Those are the less than plain words of Tom Glocer, the chief executive of Reuters, and they must merit some sort of award for bad English. Still, if Mr Glocer is calling the bottom of the market in his sector that can only be good news. Reuters still has serious problems in terms of its competitiveness, but its shares have had an impressive run in recent weeks and have served the portfolio well.

But that is only because I bought a few on their way to the bottom. Having smashed their way up through 300p last week, they stand at about treble their nadir last spring. Or, to bring us down to earth, roughly where they were in 2002 (on their way down), and in 1993 (on their way up).

At least there are signs of recovery at Reuters. Sadly we cannot see much of that at Marks & Spencer. The shares took last week's miserable trading statement in their stride, but that, perhaps, is because they had been hammered so hard in advance.

They actually stand below their level of 1994. Everything's sagging. Clearly, there is a problem. Here, therefore, is my application for the post of chief executive or, failing that, head of clothing. (As you may know, the position of the chief executive, Roger Holmes, may not be tenable and the head of clothing, David Norgrove, has resigned). First, I write garbed from head to toe in M&S apparel. As a long-standing customer, I know its strengths and weaknesses and I know, as a middle-aged, deeply unfashionable male, that if I am a fan of their stuff there must be something wrong with what they're doing. Of course, I know the real weakness is in womenswear, but I'm sure I can soon get to grips with that too.

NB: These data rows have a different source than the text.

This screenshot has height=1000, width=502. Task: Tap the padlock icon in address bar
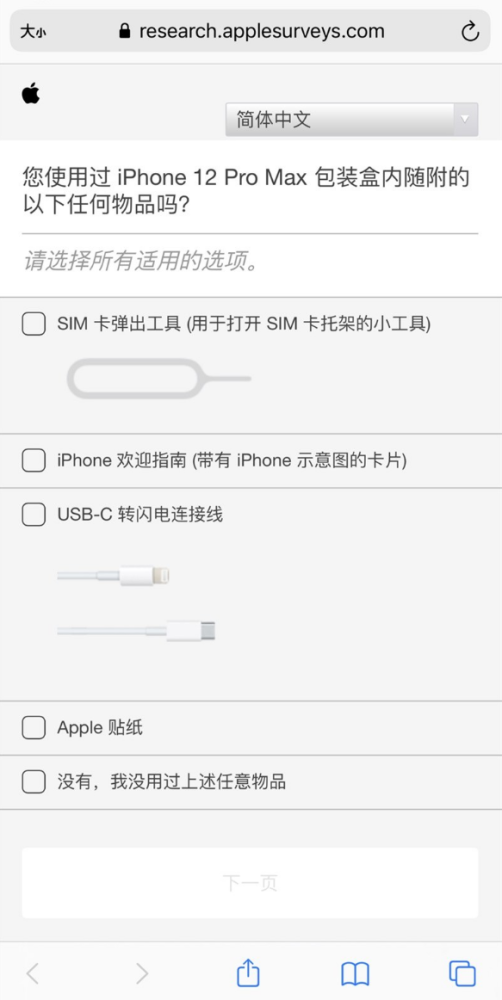pyautogui.click(x=125, y=31)
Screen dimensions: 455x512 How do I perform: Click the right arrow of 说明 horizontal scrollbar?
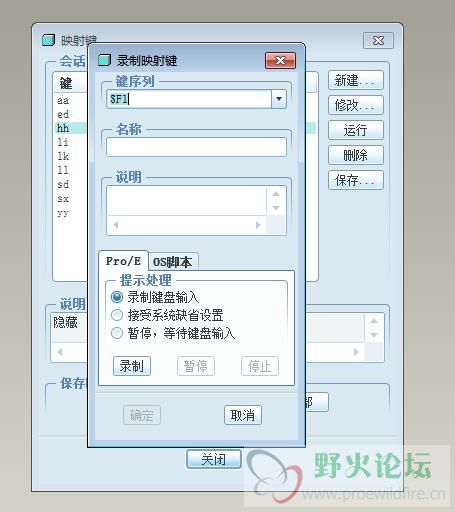pos(258,225)
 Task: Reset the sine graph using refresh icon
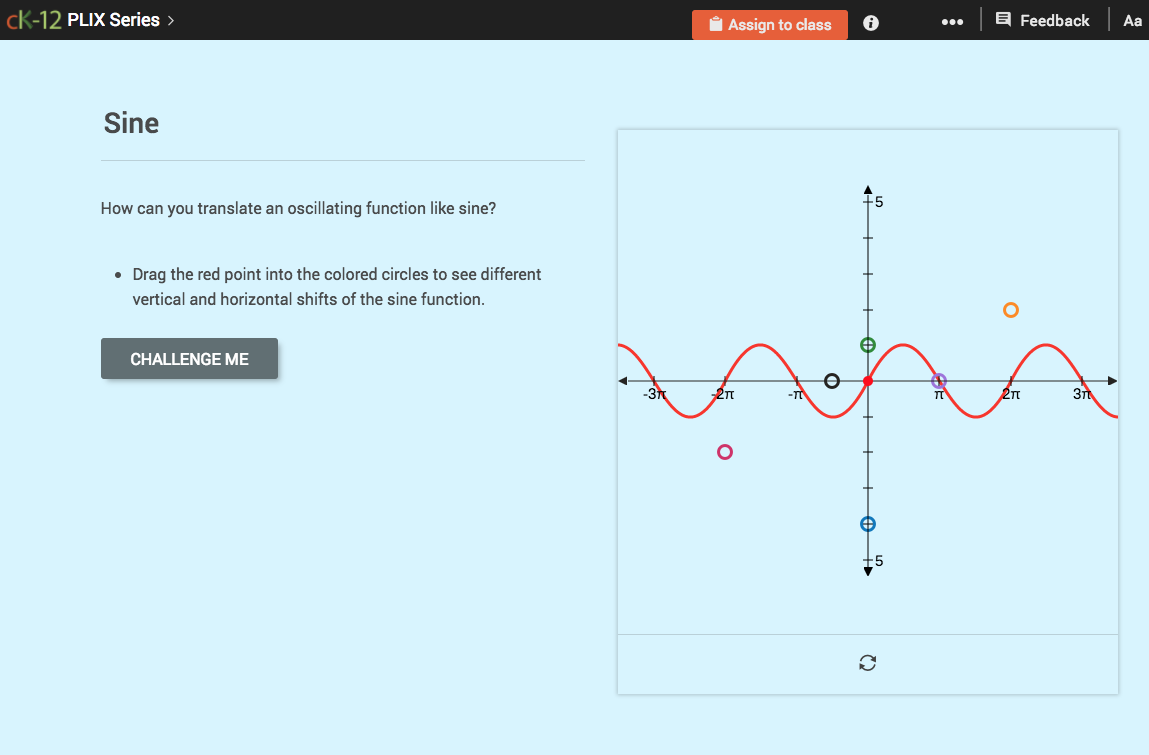pyautogui.click(x=867, y=662)
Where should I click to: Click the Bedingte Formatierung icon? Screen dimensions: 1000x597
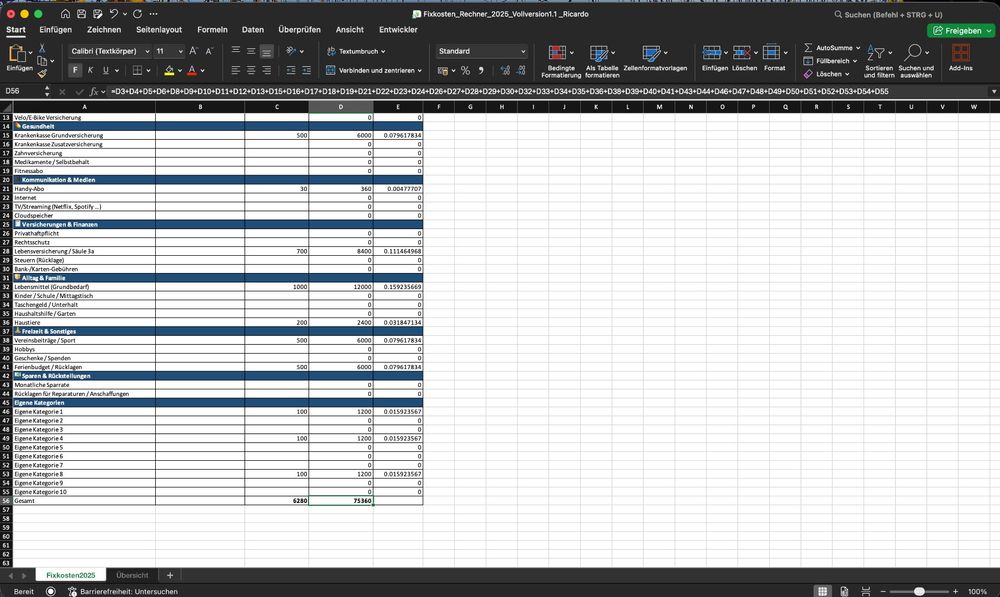[557, 53]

Second, I have read far too much in the press about management problems at M&S. There would be no room for that in my regime. Neither am I particularly interested in slightly abstruse arguments about "corporate culture". That can be wacky or staid, provided the thing makes money. That has to be the focus. And if M&S cannot do clothing right itself it should go out and pay someone to get it right for them. Go to the Royal College of Art and pick a 25-year-old graduate student if you have to, but do something.

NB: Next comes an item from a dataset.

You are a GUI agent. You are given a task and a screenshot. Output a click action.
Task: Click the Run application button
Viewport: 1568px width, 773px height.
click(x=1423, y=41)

The third qualification I have for promotion to such a high level in the company is that I am a small shareholder in it. Not, you'll note, a large shareholder. They are of two types, neither much use in the present circumstances. One type are those institutional shareholders who, with rare exceptions, do not exercise anything like the responsibility they should on behalf of their investors. The second type are the ones you find in the report and accounts; directors and senior management who own hundreds of thousands of shares, accumulated through one scheme or other, and whose salaries are of unimaginably generous proportions.

Mr Norgrove was paid a total of £595,000, including a bonus of £268,000, the latest annual report shows. I don't really know or care what the analysts who study these things say: even if these guys get the sack and Marks goes belly up they'll still be in multi-million pound mansions with big cars outside and a fat pension to look forward to. Small shareholders have vastly more to lose, proportionately, and are vastly under-represented in the affairs of the firm. We have an interest in its future.

Much the same might be said of the present management of Standard Life, with whom I have a small endowment policy. Except that in the case of Standard Life we are talking about a mutual organisation, in which all members are supposed to have equal status. I have not taken my money out because I am not quite sure how bad its affairs really are. That is the snag. I have, as a member of the mutual, not received much in the way of communication about its difficulties. In those circumstances people tend to fear the worst.